Apart from the originality of Mauricio’s scientific contributions, there is another asset to their value: the extreme simplicity of the technical facilities in which these studies were performed. Mauricio received numerous academic awards and was paid important homage. He was appointed Illustrious Citizen of Buenos Aires, honorary member of many cardiological societies and of the American College of Cardiology, and editorial board member and peer reviewer of the main journals. He also received the Distinguished Scientist Award of the North American Society of Pacing and Electrophysiology. Mauricio’s influence on contemporary cardiology in Argentina has been decisive in shaping the scientific, human, and ethical values of many of his colleagues and disciples. We valued a paper, a lecture, or even a simple clinical record according to what, in our imagination, Mauricio would say about it. Mauricio’s influence on cardiology was achieved more by means of stimulation than criticism—which was difficult to obtain anyway. He was scrupulously honest, piercingly pragmatic, and critical of mediocrity, but sensitive and humble when dealing with the troubles of his peers and patients.
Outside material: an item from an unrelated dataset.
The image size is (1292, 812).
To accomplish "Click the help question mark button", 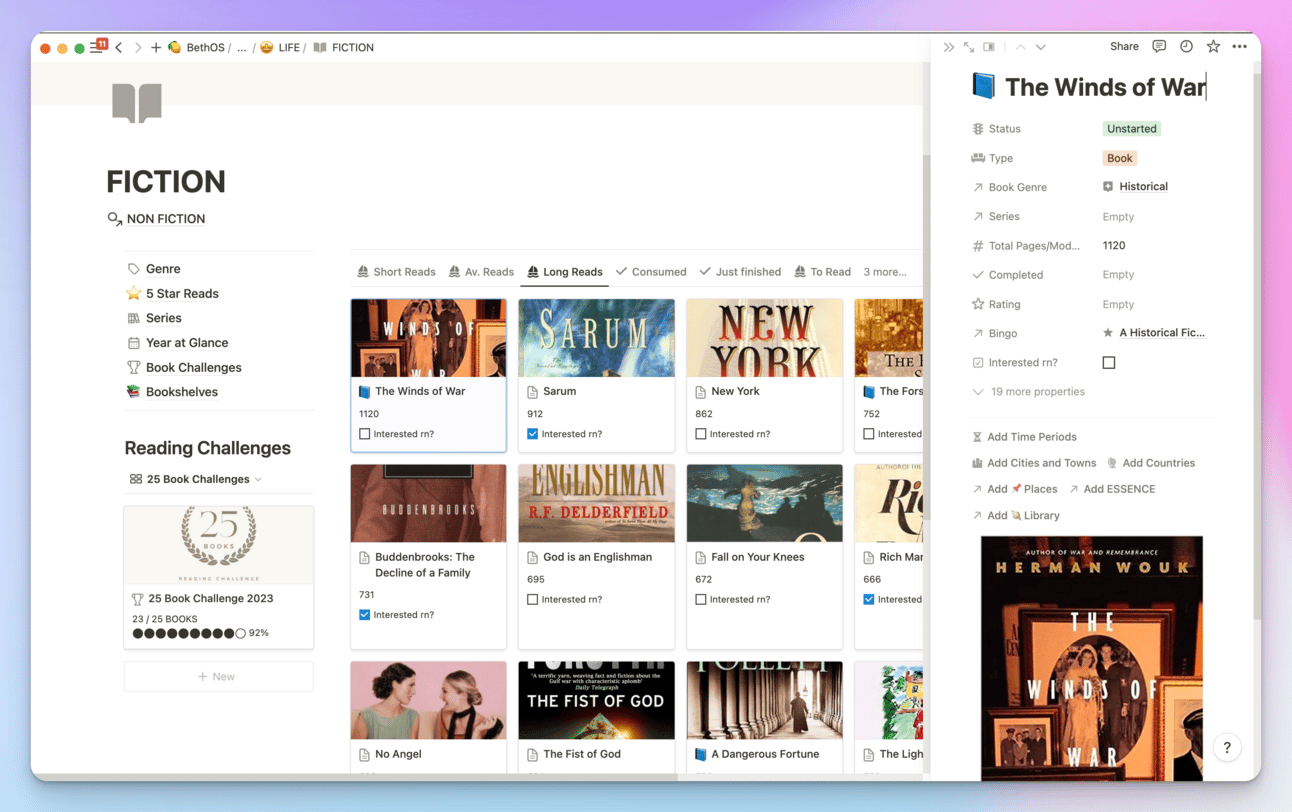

He put around his mother and relatives the strong security of an unbroken love and affection.
He searched for and fostered the growth and development of men of probity, encouraged those who wavered, and cheered those who thought they had failed. When we look at most of the fairly good cardiologists in our country, it does not surprise us to find Mauricio’s fingerprint in many of them. Mauricio’s character was the result of a rare but well-balanced mixture of intelligence, genius, humility, naïveté, and moral integrity. He loved listening to and telling humorous narratives and anecdotes. All of us remember his chuckle when something amused him. He was a very cultivated man, a true expert on all art forms, and a compulsive reader. His hobbies were always shared with friends: soccer (Boca Juniors’ fan), tango music, Mozart, Beethoven, chess, coffee, or a Campari.
Those who knew Mauricio loved him, with his emotionality, vernacularisms, and wit. Mauricio was a nice, humane human being.
Rosenbaum MB, Elizari MV, Lázzari JO. Los Hemibloqueos. Buenos Aires: Editorial Paidós; 1968.
Rosenbaum MB, Elizari MV, Lázzari JO. The Hemiblocks: New Concepts of Intraventricular Conduction Based on Human Anatomical, Physiological and Clinical Studies. Oldsmar, Fla: Tampa Tracings; 1970.
Rosenbaum MB, Elizari MV, eds. Frontiers of Cardiac Electrophysiology. The Hague, the Netherlands: Martinus Nijhoff Publishers; 1983.